The problem. The result should be an exact copy of only the lines from the one with "Task: Open the File Manager on the Pi panel" through the last line of the data below, with pictures omitted.
Available data START
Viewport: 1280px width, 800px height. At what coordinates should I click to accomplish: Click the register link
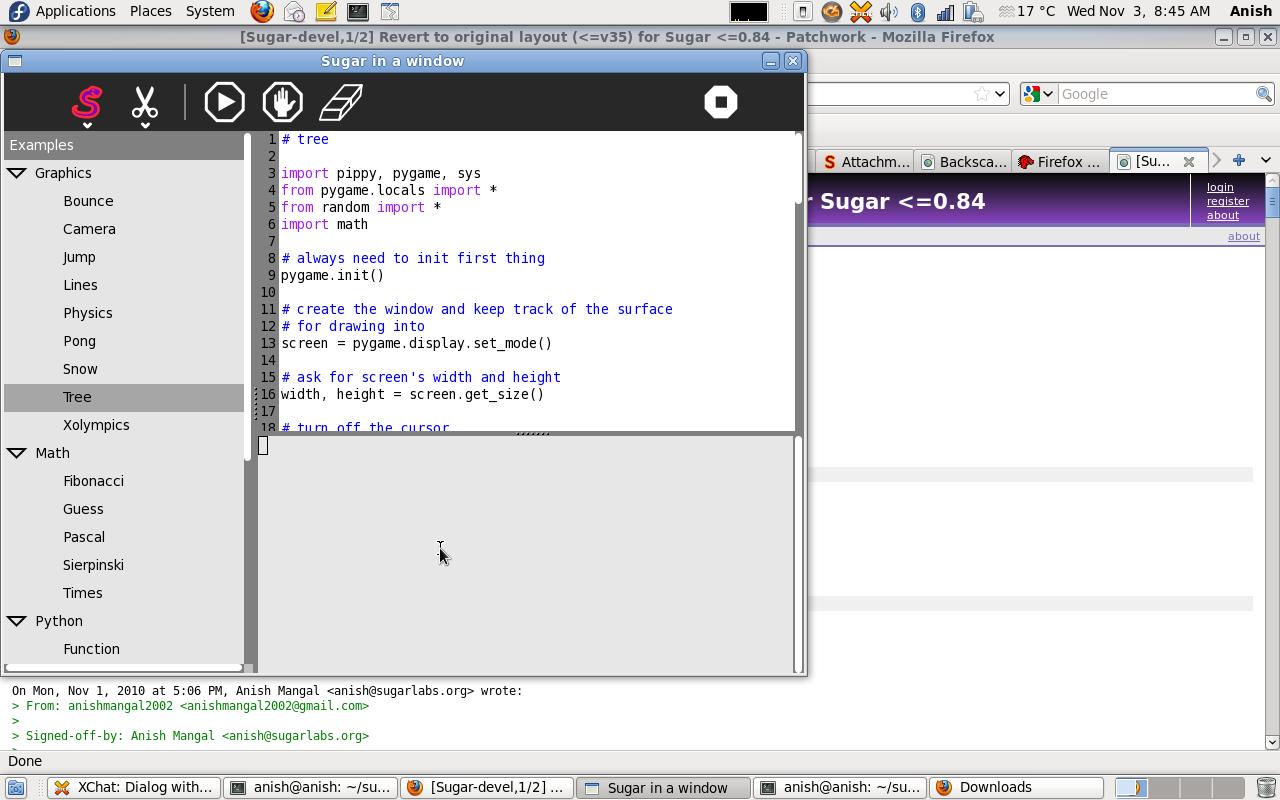tap(1227, 201)
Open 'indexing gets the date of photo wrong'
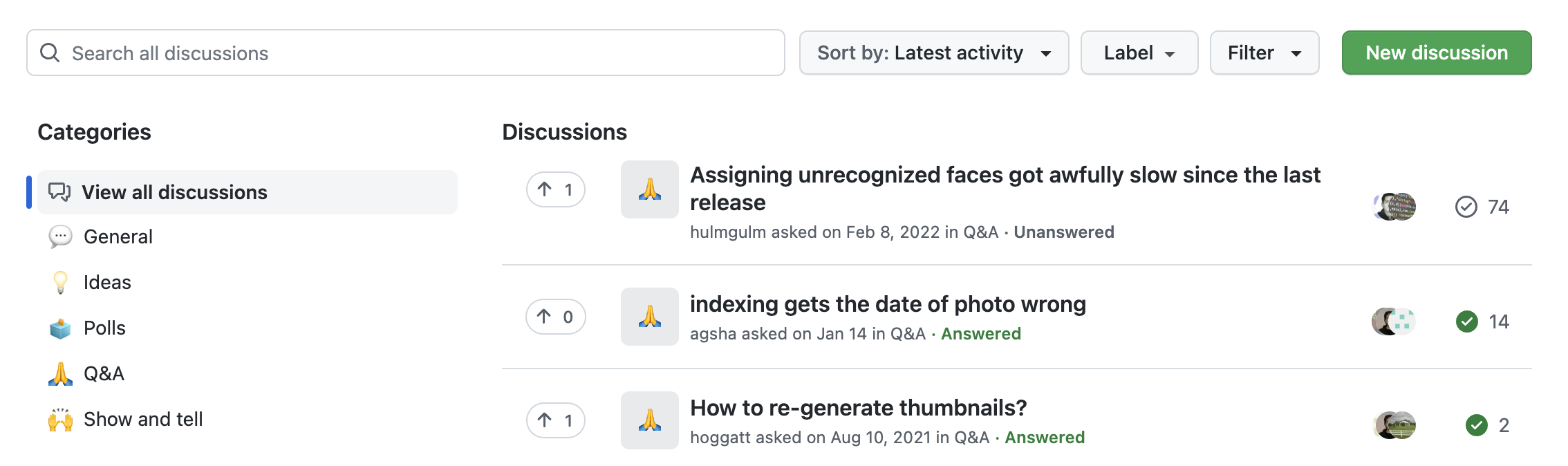The height and width of the screenshot is (466, 1568). tap(888, 304)
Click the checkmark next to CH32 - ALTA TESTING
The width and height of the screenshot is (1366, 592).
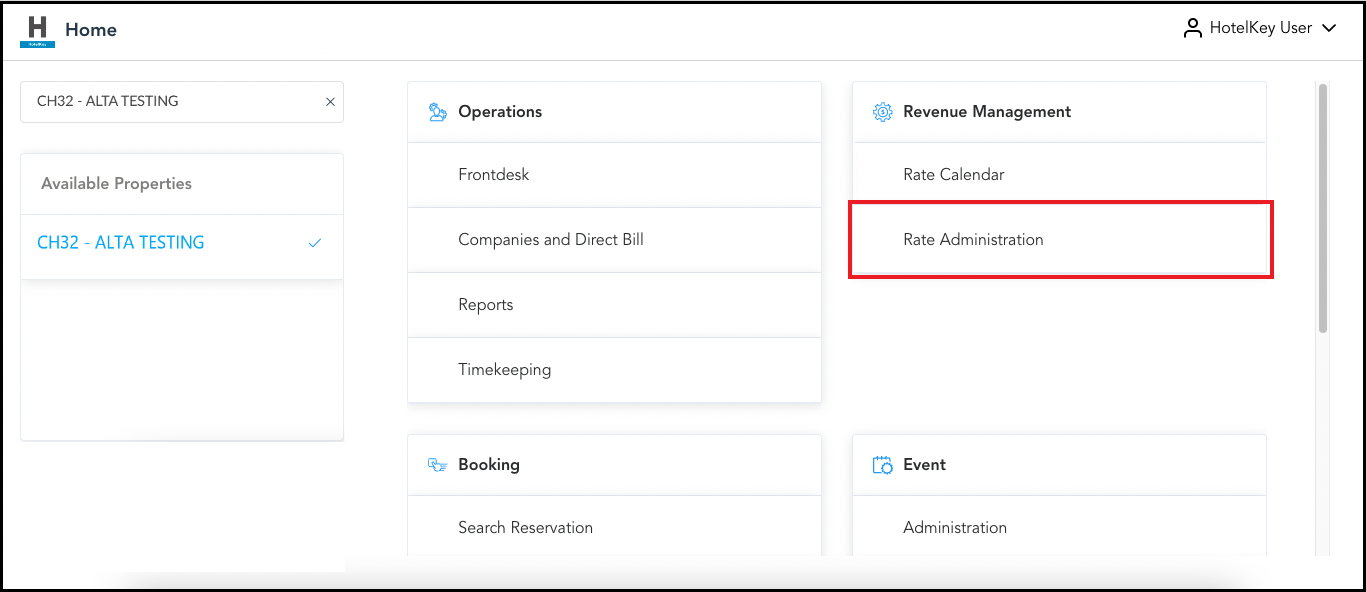(x=316, y=242)
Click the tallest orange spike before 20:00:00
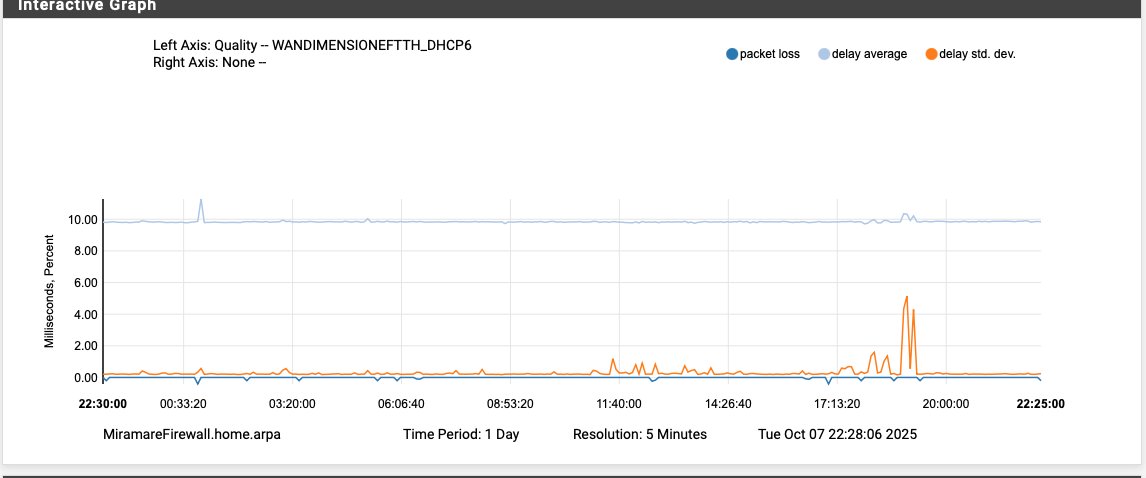The image size is (1146, 478). pos(906,297)
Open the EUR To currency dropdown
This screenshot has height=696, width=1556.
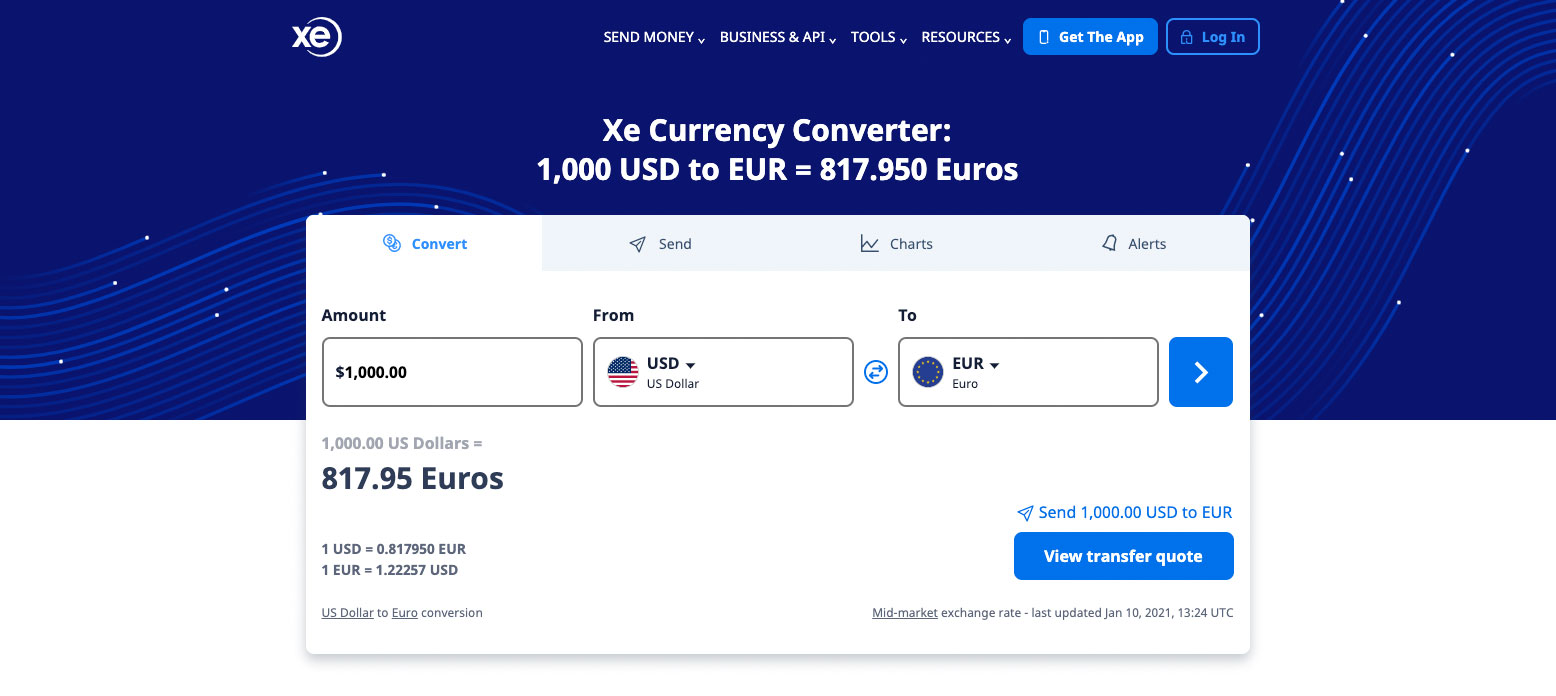tap(1028, 372)
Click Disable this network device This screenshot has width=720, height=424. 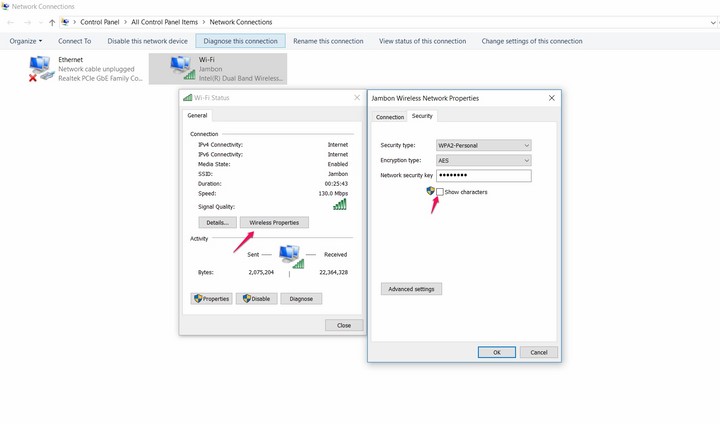click(x=147, y=41)
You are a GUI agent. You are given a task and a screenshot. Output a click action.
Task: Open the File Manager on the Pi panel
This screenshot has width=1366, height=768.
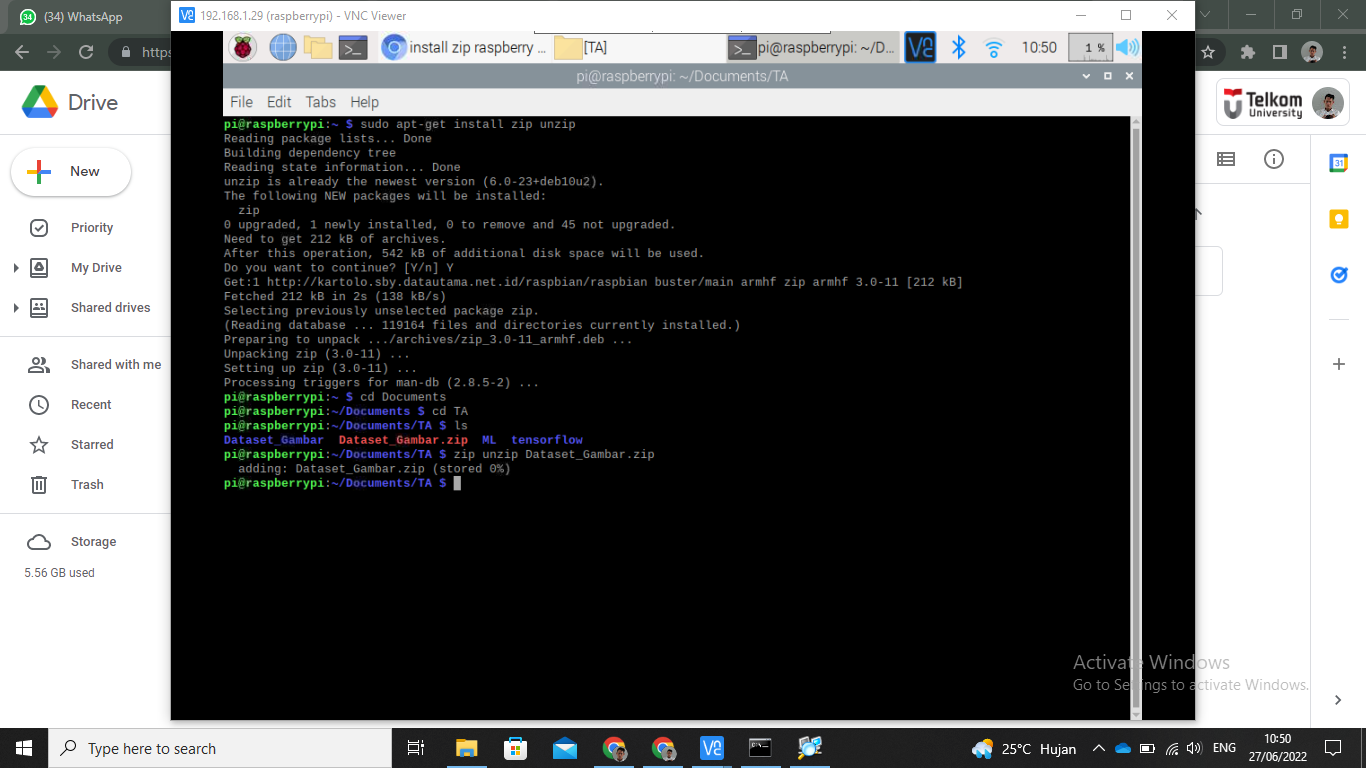pos(318,47)
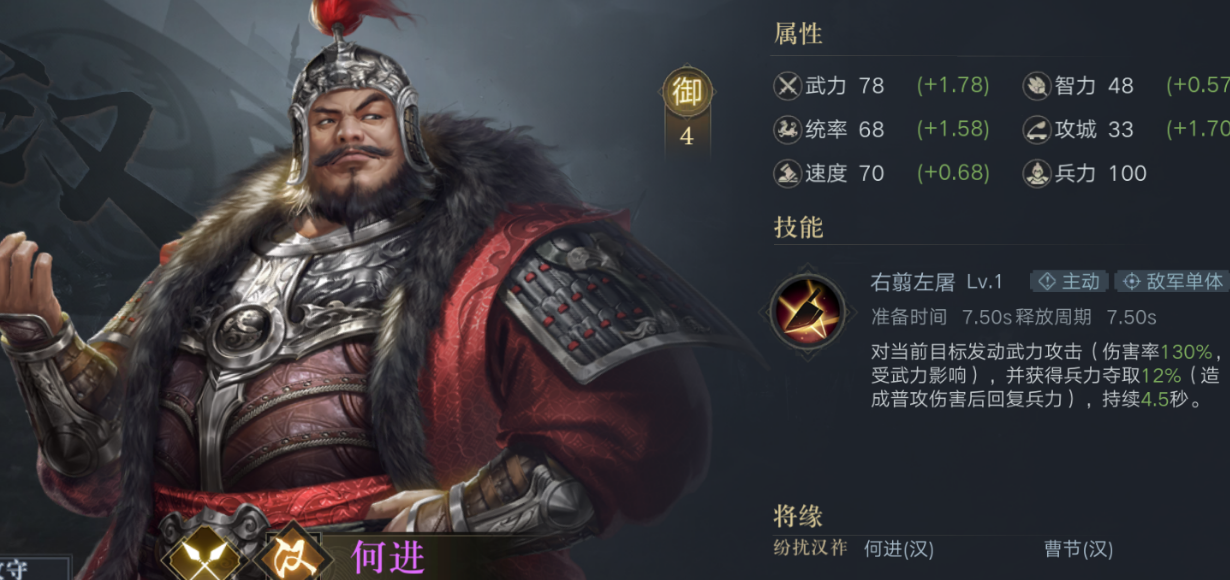This screenshot has width=1230, height=580.
Task: Click the 将缘 section header
Action: click(798, 516)
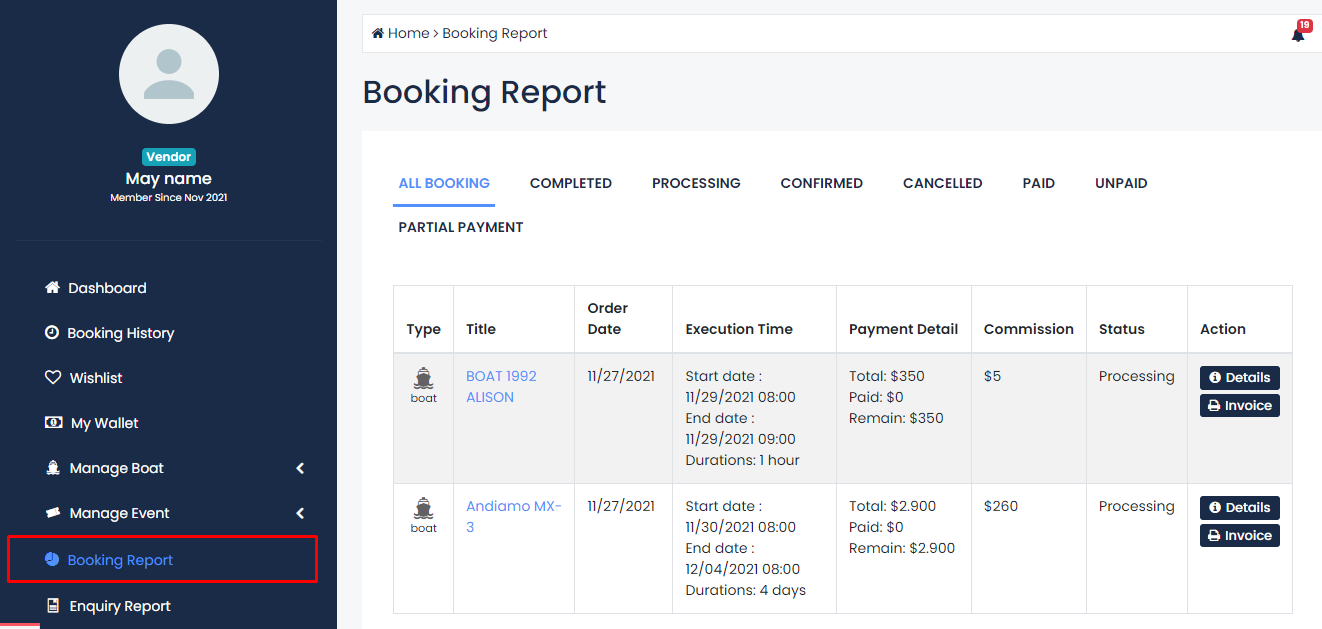Print Invoice for Andiamo MX-3 booking
The image size is (1322, 629).
[x=1239, y=536]
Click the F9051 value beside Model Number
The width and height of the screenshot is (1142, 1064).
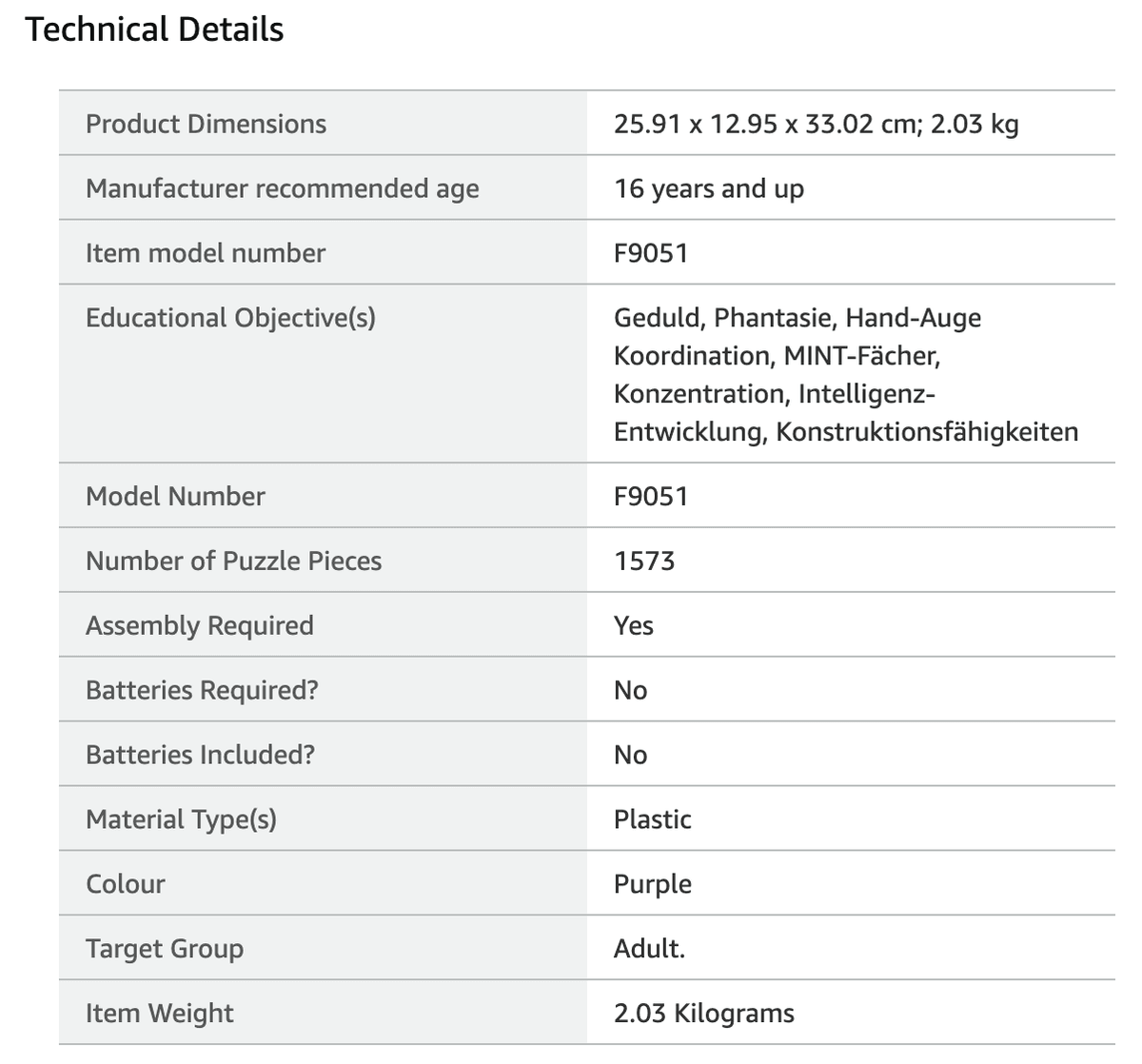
Available data END
Output for this exercise.
Task: Open the File Manager on the Pi panel
This screenshot has width=1366, height=768.
pos(318,47)
This screenshot has width=1230, height=580.
Task: Click the 将缘 section header
Action: click(798, 516)
Print Invoice for Andiamo MX-3 booking
The image size is (1322, 629).
[x=1239, y=536]
Click the F9051 value beside Model Number
The width and height of the screenshot is (1142, 1064).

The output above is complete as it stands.